WHAT THE TASK ASKS: In the copy, include no pictures. Reproduce the rest of the entries exactly.

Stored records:
+-------+

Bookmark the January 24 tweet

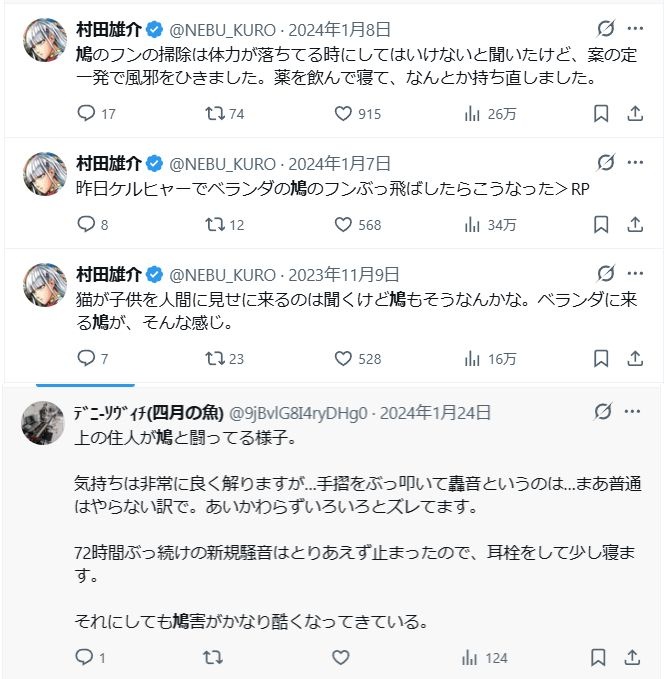pyautogui.click(x=598, y=657)
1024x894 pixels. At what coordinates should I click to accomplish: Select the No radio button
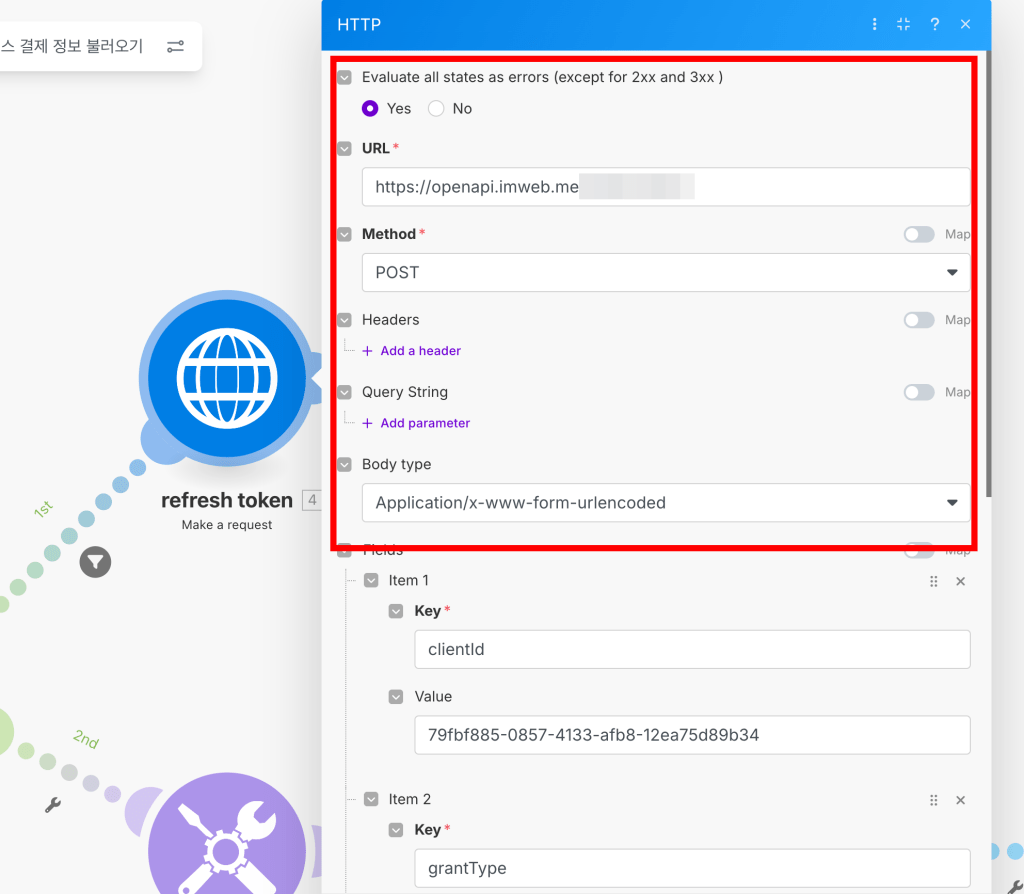point(436,109)

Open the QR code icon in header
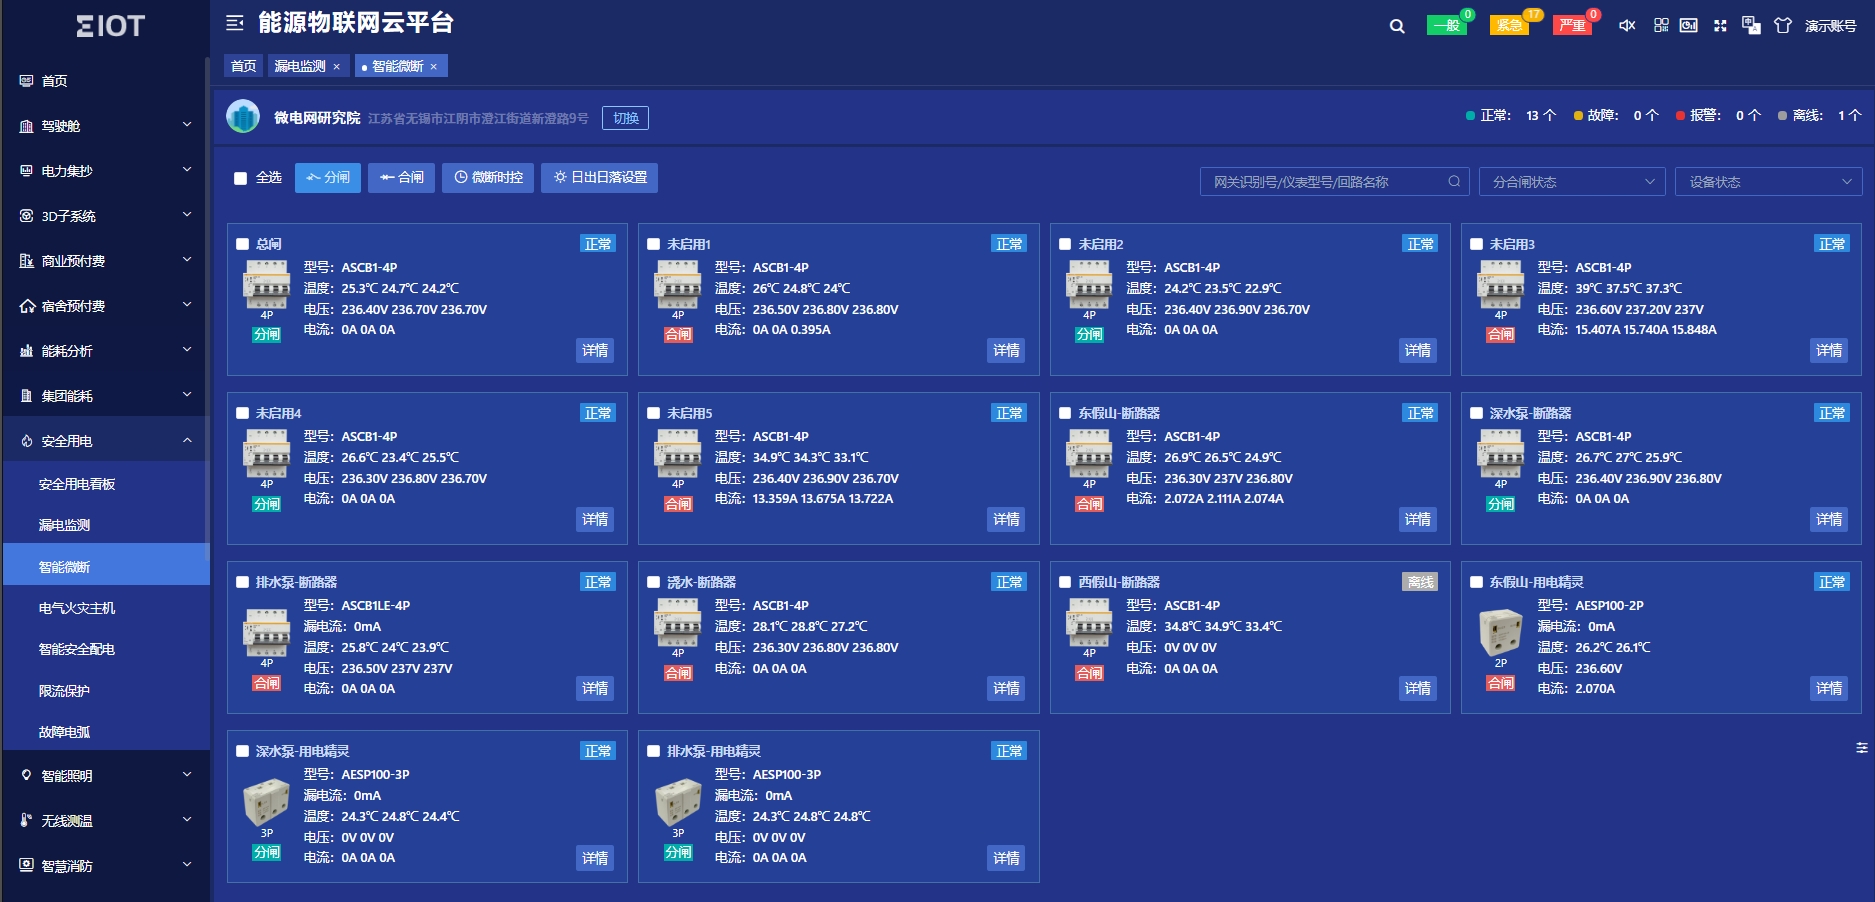tap(1661, 26)
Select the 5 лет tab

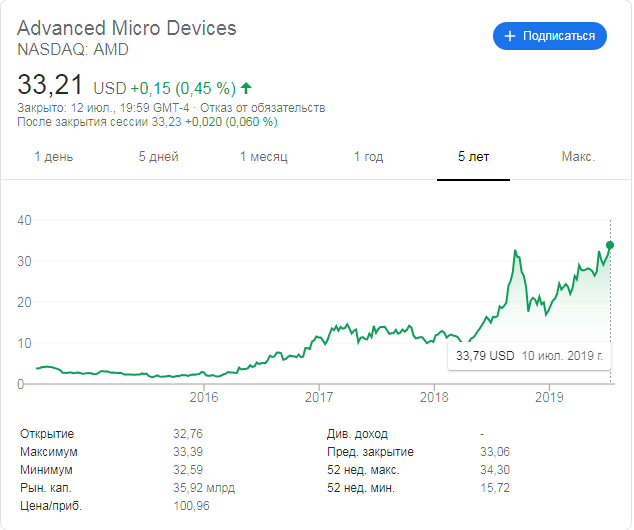(x=474, y=157)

+-------+

WRITTEN RESPONSE:
Bookmark the January 24 tweet

pyautogui.click(x=598, y=657)
1024x894 pixels. At what coordinates should I click to accomplish: Select the No radio button
point(436,109)

Open the QR code icon in header
tap(1661, 26)
Select the 5 лет tab

(x=474, y=157)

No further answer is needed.